- Given data -
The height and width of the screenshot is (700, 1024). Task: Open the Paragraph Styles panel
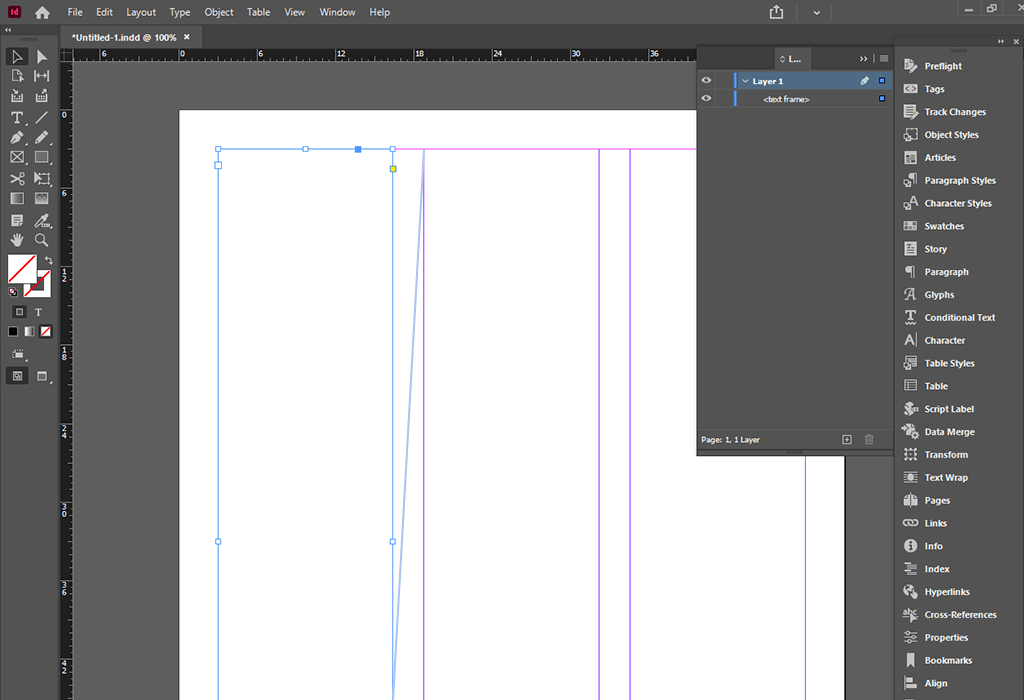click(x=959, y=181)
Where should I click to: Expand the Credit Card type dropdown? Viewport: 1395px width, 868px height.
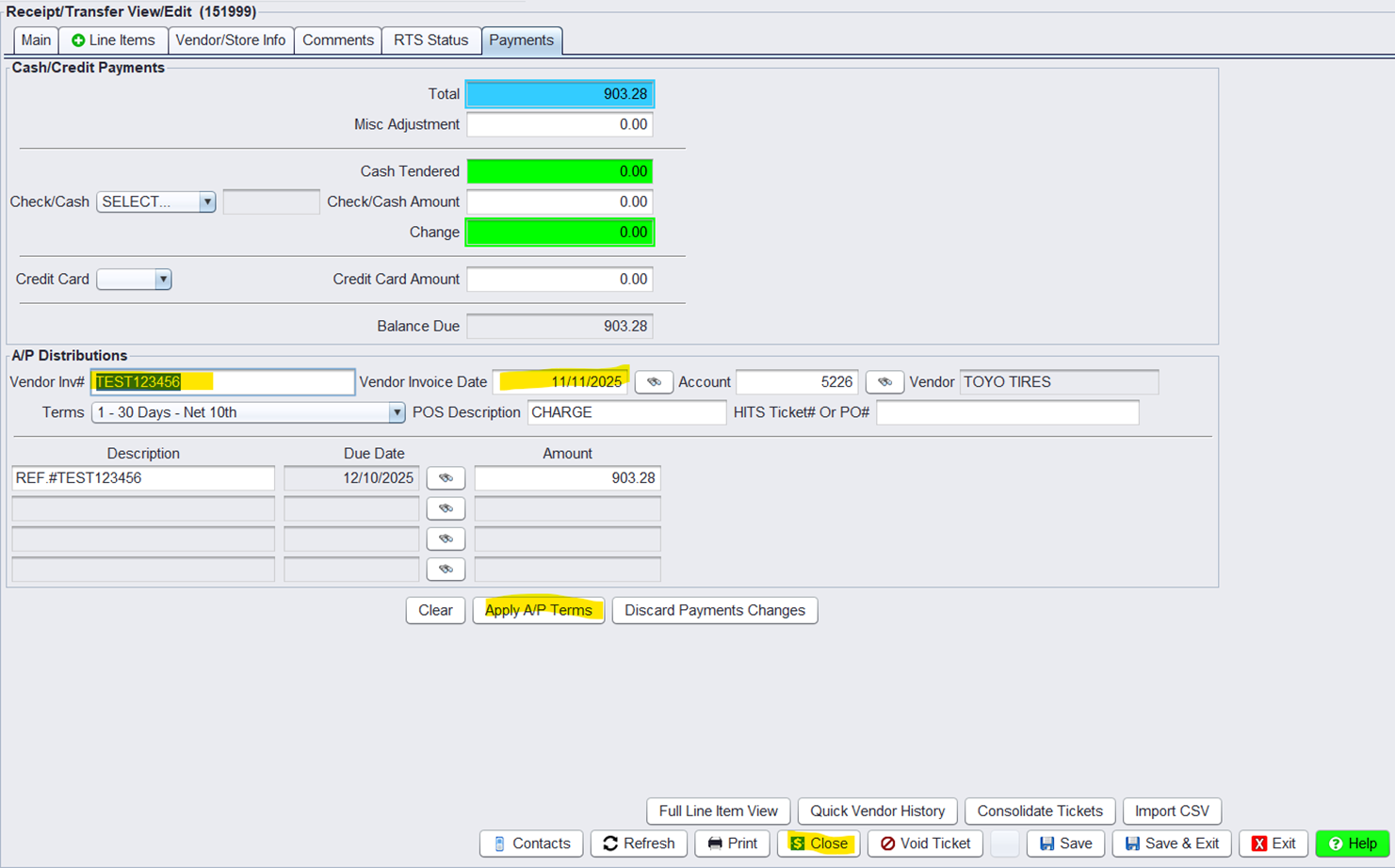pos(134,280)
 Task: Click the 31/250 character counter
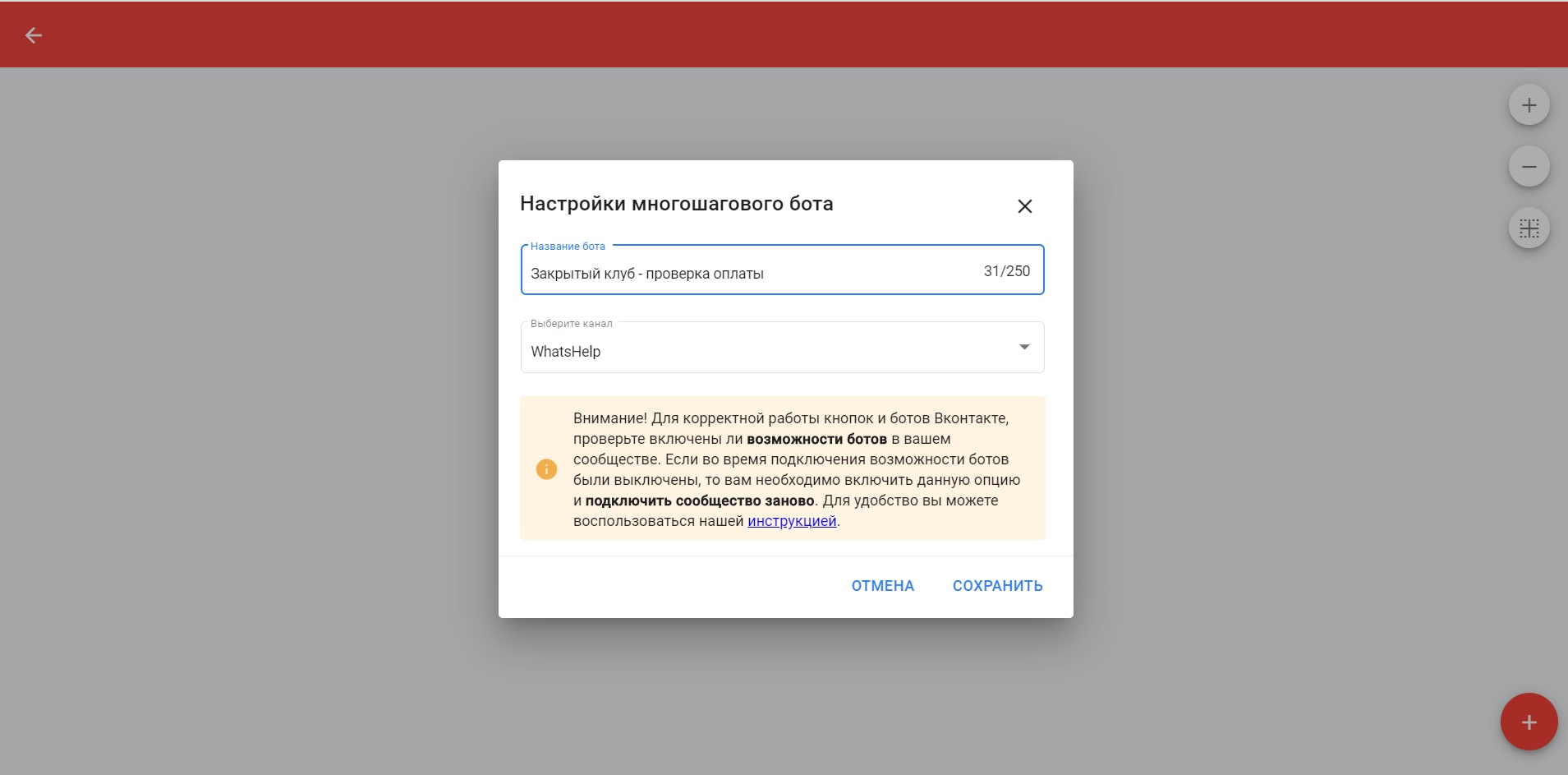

- Direction -
Format the listing above as a JSON list of strings with one string per line. Skip blank lines and omit the pictures.

- Exercise output -
[
  "The height and width of the screenshot is (700, 1024). Task: Open the Paragraph Styles panel",
  "click(x=959, y=181)",
  "Where should I click to: Expand the Credit Card type dropdown? Viewport: 1395px width, 868px height.",
  "pos(134,280)",
  " Task: Click the 31/250 character counter"
]